Lines before the one containing "This screenshot has width=664, height=361." are not wanted; restate the rest below word for word, through the last line, but drop any pictures.
[Recorded data Boundary: Start]
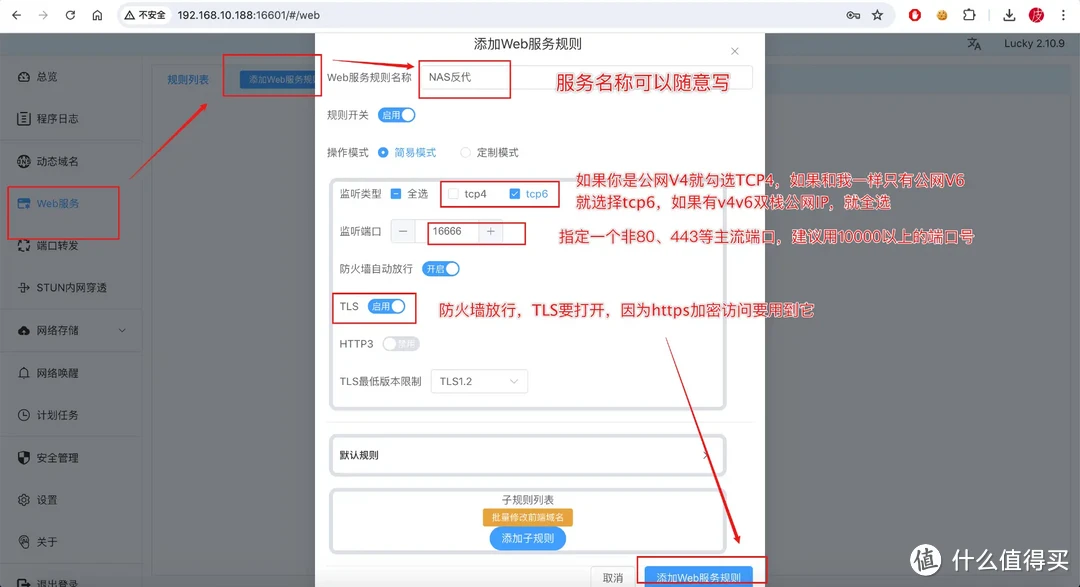Image resolution: width=1080 pixels, height=587 pixels.
Task: Open the browser extensions puzzle icon
Action: coord(968,15)
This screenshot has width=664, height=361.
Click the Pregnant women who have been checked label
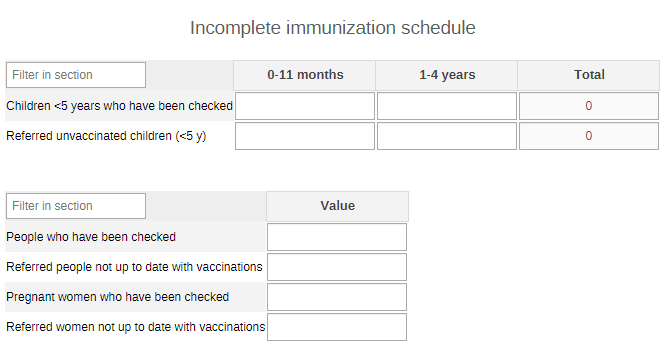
[Recorded data Boundary: End]
__Response to the task__:
This screenshot has width=664, height=361.
Click the Pregnant women who have been checked label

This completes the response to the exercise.